Dataset records:

** BEGIN **

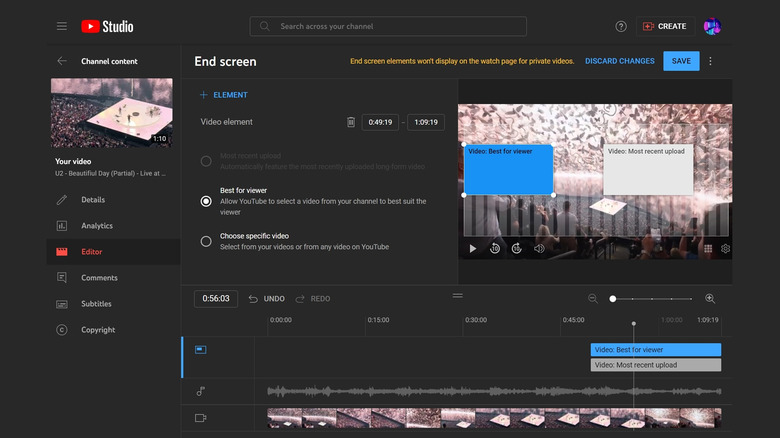
Task: Go to Analytics in sidebar
Action: click(x=97, y=226)
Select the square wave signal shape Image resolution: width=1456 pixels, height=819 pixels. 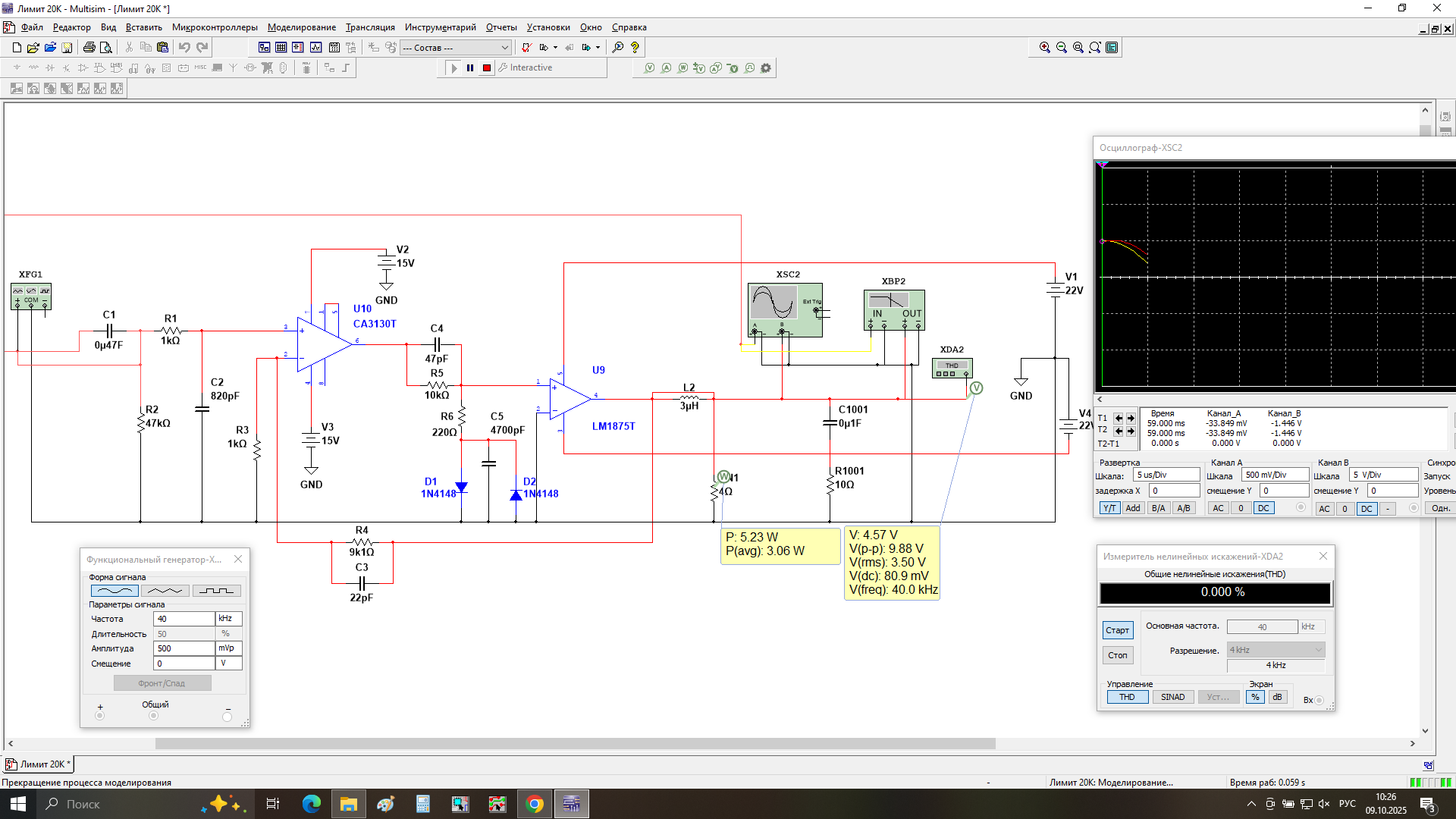pos(216,591)
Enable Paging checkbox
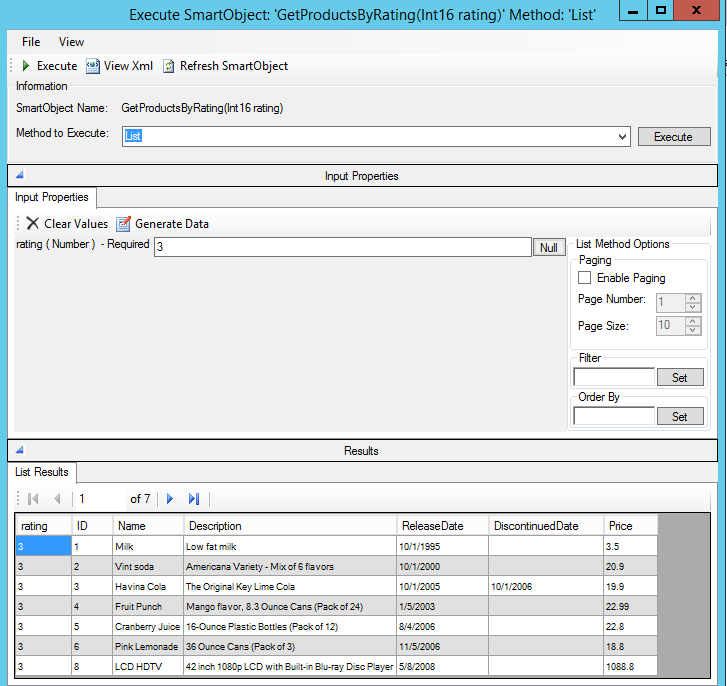Screen dimensions: 727x686 [585, 278]
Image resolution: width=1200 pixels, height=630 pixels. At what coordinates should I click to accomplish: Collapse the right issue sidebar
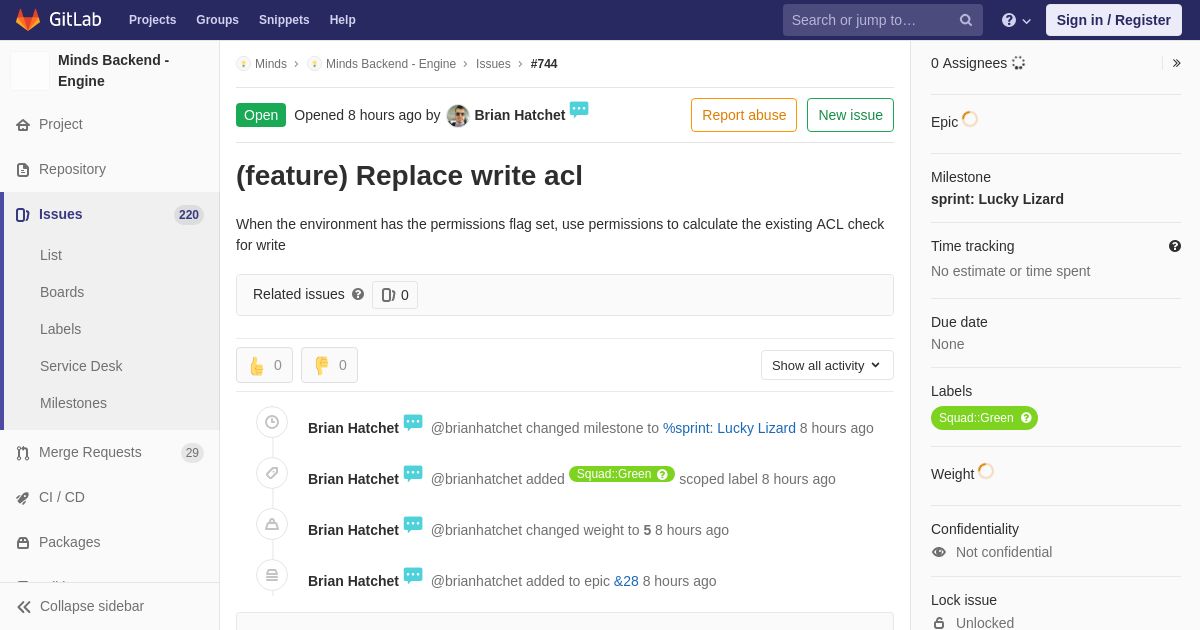point(1176,63)
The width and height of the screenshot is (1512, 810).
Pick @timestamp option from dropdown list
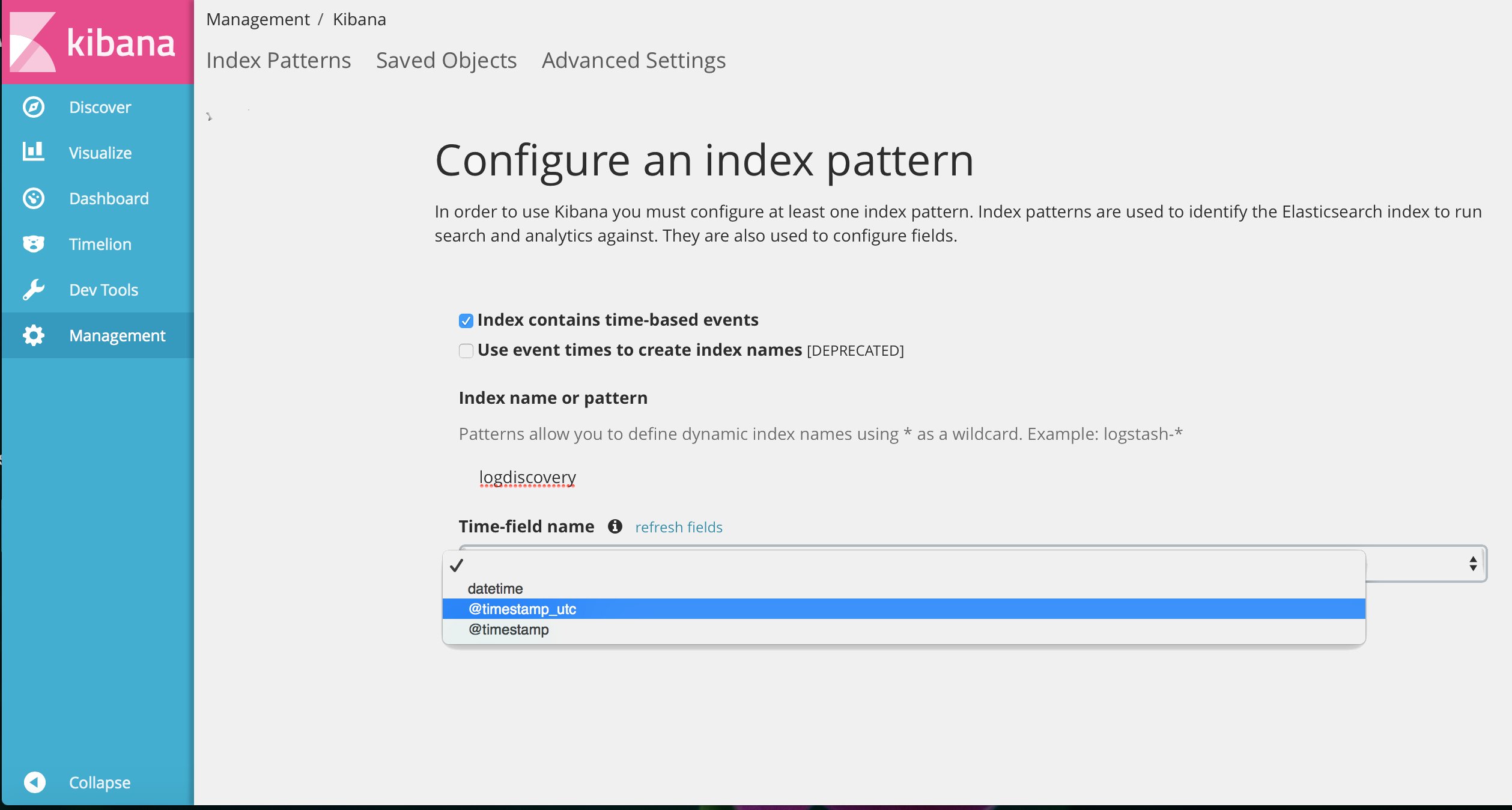coord(508,629)
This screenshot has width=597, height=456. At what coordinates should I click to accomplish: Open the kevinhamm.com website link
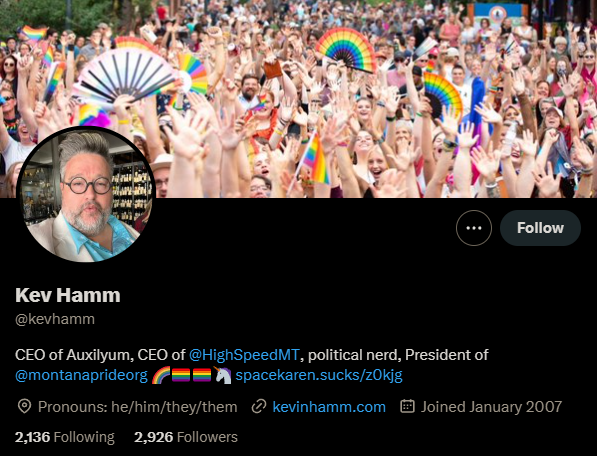[x=329, y=407]
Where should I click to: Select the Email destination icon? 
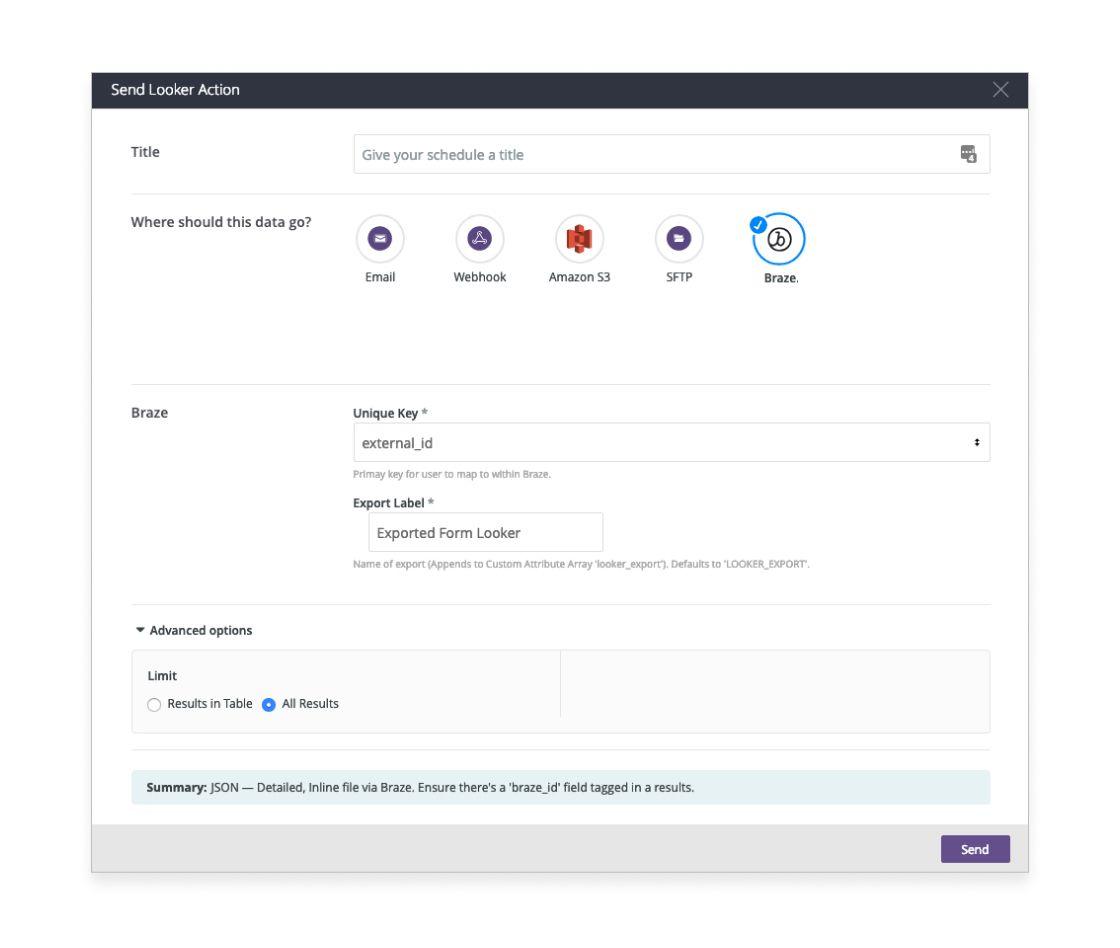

** END **

Report each line of the listing above that contains the word "what". Case counts.

Image resolution: width=1200 pixels, height=630 pixels. At what coordinates should I click to accomplish: Collapse the right issue sidebar
This screenshot has width=597, height=456. At what coordinates should I click to accomplish: Open the kevinhamm.com website link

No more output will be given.